Un blonde platine, plantureuse, actrice de cinéma…Une liaison avec un sénateur démocrate qui brigue la présidence des États-Unis, et auquel le frère conseille de mettre fin, afin de ne pas compromettre ses chances… Une gentille épouse et des doses massives de cachets pour soulager ses douleurs lombaires… Ça vous rappelle quelque chose ? John F. Kennedy, bien sûr. Le sénateur s’appelle d’ailleurs Keneally. Le livre date de 1996, mais il fut traduit en 2013 seulement, dans le cadre de l’anniversaire de l’assassinat de JFK. Opportunisme des éditeurs…Mais pourquoi un tel ouvrage a-t-il mis tant de temps à nous parvenir ?

Venons-en à l’intrigue :

New York, Noël 1958. En pleine guerre froide, Walter Withers, ex-agent de la CIA, quitte Stockholm pour revenir à New York. Sa motivation a pour nom Anne Blanchard, une chanteuse de jazz avec laquelle il partage de tendres moments de complicité.

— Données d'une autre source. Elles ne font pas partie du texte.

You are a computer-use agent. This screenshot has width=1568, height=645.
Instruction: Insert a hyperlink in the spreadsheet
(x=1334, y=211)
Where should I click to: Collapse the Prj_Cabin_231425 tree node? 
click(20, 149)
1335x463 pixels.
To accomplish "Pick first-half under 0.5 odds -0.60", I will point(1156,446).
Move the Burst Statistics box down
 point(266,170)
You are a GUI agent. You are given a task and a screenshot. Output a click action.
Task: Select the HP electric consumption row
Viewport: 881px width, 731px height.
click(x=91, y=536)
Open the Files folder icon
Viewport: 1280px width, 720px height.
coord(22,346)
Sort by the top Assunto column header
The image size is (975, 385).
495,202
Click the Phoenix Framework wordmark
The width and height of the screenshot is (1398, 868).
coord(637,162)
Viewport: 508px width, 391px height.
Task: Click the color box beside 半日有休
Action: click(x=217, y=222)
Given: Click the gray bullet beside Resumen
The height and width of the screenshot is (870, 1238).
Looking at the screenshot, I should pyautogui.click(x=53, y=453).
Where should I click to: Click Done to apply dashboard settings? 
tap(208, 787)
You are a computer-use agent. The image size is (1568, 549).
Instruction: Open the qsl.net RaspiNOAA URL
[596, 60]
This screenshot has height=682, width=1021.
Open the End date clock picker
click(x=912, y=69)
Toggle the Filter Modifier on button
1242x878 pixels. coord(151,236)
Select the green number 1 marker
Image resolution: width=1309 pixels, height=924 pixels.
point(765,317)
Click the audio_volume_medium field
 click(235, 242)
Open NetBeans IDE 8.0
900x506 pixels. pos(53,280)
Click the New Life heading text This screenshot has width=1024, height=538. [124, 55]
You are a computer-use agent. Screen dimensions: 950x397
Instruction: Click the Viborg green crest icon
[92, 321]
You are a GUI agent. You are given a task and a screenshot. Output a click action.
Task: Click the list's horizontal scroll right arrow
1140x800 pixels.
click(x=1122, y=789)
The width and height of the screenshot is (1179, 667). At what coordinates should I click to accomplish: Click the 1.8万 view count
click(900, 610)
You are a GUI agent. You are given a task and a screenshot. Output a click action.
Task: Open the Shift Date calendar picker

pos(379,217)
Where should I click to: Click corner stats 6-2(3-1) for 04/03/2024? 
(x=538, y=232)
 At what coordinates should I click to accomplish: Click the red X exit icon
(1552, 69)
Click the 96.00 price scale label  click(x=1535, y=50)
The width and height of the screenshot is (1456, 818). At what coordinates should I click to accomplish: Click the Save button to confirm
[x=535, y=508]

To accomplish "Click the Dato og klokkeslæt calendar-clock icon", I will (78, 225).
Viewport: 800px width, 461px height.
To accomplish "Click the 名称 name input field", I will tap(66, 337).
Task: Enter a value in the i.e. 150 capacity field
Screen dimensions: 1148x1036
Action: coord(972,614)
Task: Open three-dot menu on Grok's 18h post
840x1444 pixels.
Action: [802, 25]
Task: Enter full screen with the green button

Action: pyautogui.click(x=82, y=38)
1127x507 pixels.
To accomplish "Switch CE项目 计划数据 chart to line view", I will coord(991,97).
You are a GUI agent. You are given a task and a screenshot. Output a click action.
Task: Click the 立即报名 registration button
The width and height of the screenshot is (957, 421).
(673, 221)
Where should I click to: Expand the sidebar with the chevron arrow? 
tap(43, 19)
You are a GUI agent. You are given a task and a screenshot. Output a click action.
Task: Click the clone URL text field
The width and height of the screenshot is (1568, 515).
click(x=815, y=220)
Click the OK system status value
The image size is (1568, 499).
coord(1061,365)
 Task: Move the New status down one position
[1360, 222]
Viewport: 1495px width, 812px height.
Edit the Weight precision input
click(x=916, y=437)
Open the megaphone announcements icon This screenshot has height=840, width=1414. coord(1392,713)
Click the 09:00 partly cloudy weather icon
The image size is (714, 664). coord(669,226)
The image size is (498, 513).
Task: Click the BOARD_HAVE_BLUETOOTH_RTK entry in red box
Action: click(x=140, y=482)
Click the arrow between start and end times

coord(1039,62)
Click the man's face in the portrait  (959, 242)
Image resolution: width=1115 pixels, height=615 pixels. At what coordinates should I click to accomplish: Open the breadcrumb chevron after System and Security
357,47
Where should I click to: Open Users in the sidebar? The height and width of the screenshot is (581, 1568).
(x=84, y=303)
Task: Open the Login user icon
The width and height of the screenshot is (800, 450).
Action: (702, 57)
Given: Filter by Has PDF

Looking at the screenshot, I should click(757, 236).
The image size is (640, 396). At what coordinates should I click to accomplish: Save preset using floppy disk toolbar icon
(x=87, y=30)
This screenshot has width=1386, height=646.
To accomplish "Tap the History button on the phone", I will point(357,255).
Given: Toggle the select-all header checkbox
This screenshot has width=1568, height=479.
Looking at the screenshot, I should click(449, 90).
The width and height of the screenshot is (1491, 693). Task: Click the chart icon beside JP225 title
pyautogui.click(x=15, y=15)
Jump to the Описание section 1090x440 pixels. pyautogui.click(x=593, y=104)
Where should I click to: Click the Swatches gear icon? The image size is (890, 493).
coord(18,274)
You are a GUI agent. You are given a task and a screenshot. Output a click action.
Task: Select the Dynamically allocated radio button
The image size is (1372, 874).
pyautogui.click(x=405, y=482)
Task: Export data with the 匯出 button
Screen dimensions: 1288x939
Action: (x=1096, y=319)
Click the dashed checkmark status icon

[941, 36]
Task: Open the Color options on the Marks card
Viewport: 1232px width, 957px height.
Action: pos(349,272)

Walter trouve un job de privé pour une agence, et c’est dans ce cadre qu’il doit assurer la protection du jeune sénateur. En réalité, il se rend rapidement compte qu’il sert d’alibi aux amours entre Keneally et la très sexy Marta Marlund. Au point de lui causer de sérieux problèmes…aux yeux de Anne, d’abord, de la police ensuite…

Winslow prend ici le temps d’installer décor et psychologie des personnages. L’intrigue est secondaire : l’homicide qui mettra Walter en fâcheuse posture arrive tard dans le livre. Il est pourtant évoqué en quatrième de couverture, signe que les pages précédentes n’ont aucun but strictement narratif, mais qu’importe ! Elles sont dédiées à l’installation du contexte politique, mais aussi artistique, qui semble cher à Winslow: New York fin des 50’s, les poètes beatniks, les petits clubs de jazz,... En roman noir qui se respecte, le propos de l’auteur se veut sociétal : magouilles politiques en vue de l’accession au pouvoir…et combien elles fonctionnent, rêve américain versus réalité banlieusarde,... Walter n’est une victime parmi d’autres…Winslow possède d’indéniables qualités d’écrivain. « Savages », dont Olivier Stone s’est inspiré au cinéma, et « La griffe du chien » en sont également deux belles preuves.